Los más audaces pueden adentrarse en los cañones subterráneos del Parque Nacional Grutas de Cacahuamilpa, catedrales naturales talladas por milenios de paciencia geológica, donde estalactitas y estalagmitas crean bellísimas sinfonías de piedra.
Ixcateopan de Cuauhtémoc: historia, mito y herencia ancestral
Escondido entre montes y barrancas, en el corazón de la región norte de Guerrero, Ixcateopan de Cuauhtémoc es mucho más que un apacible pueblecito de calles empedradas con mármol y tejados rojizos. Situado a sólo 35 kilómetros de Taxco —aunque la tortuosa carretera convierte el trayecto en una aventura de algo más de una hora—, su nombre resuena en la memoria histórica mexicana, pues aquí, según se afirmó en 1949, fueron descubiertos los supuestos restos del último emperador mexica, Cuauhtémoc.

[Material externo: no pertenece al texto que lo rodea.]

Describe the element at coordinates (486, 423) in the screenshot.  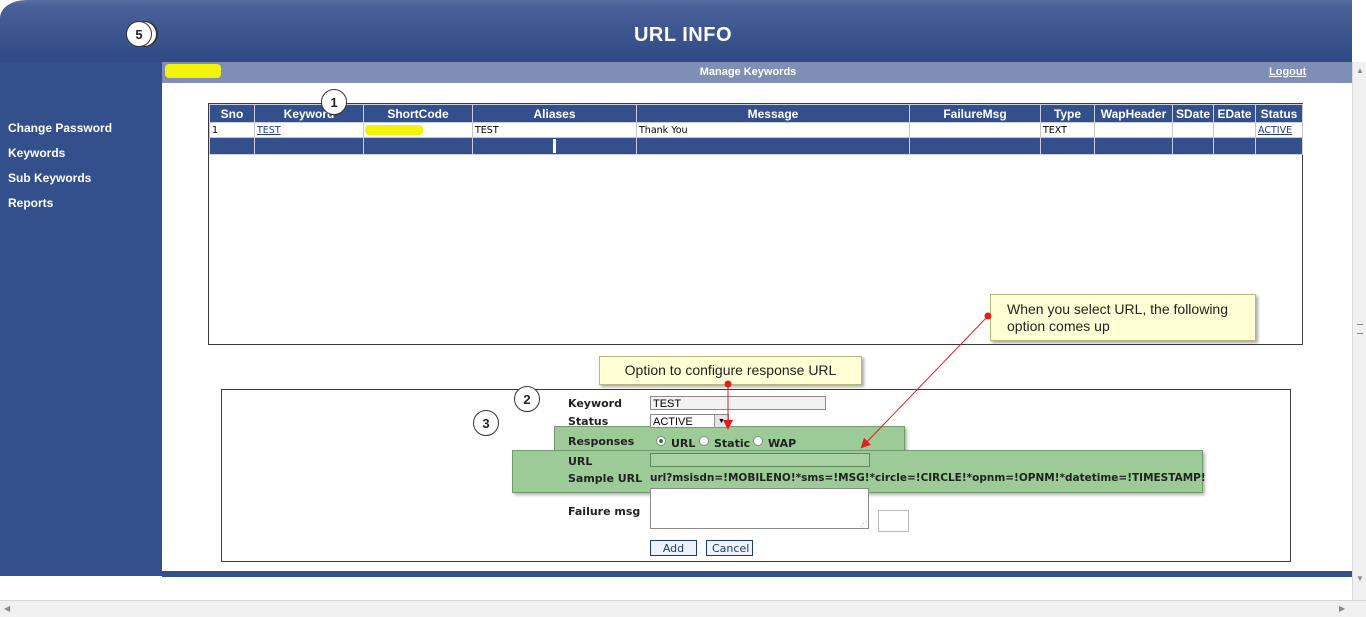
I see `marker-3: 3` at that location.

Desde entonces, Ixcateopan –actualmente uno de los tres Pueblos Mágicos del estado, junto a Zihuatanejo y Taxco– se ha convertido en lugar de peregrinación simbólica, aunque no exento de controversia: estudios posteriores pusieron en duda la autenticidad del hallazgo, abriendo un debate que todavía perdura.

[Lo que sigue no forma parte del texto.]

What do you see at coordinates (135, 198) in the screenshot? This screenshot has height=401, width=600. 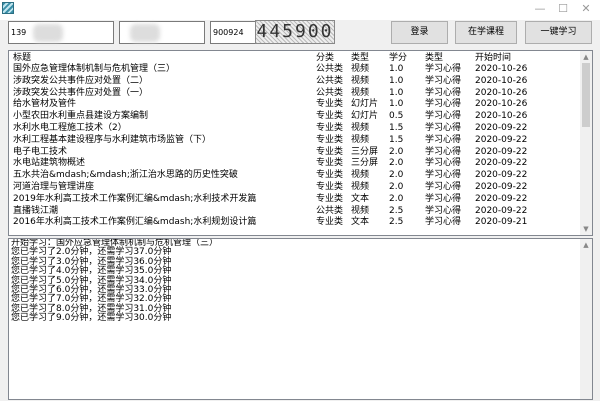 I see `cell: 2019年水利高工技术工作案例汇编&mdash;水利技术开发篇` at bounding box center [135, 198].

Más allá de la polémica histórica, el pueblito ha forjado su identidad en torno a este legado. Cada 23 de febrero, aniversario de la muerte del tlatoani, se celebran danzas tradicionales, ceremonias mexicas y actos culturales frente al templo de Santa María de la Asunción, una iglesia del siglo XVI que, según la versión oficial, alberga la cripta con los restos de Cuauhtémoc.
En su interior, una mezcla de espiritualidad católica y cosmovisión prehispánica se entrelazan en un ambiente cargado de simbolismo, complementado por un pequeño espacio expositivo que ofrece una narrativa sobre la figura del emperador y las circunstancias del hallazgo.
Para quienes buscan una experiencia más profunda, el entorno ofrece visitas a los yacimientos arqueológicos de la zona (que muestran vestigios de ocupación desde épocas olmecas hasta la llegada de los mexicas) y un contacto directo con la cultura nahua que aún pervive en sus habitantes.
Ixcateopan no es solo un lugar para contemplar el pasado, sino un espacio vivo donde confluyen memoria, rito e identidad. Un rincón apartado que invita a sentir y descubrir, entre las montañas de Guerrero, la persistencia del mito y la belleza de lo ancestral.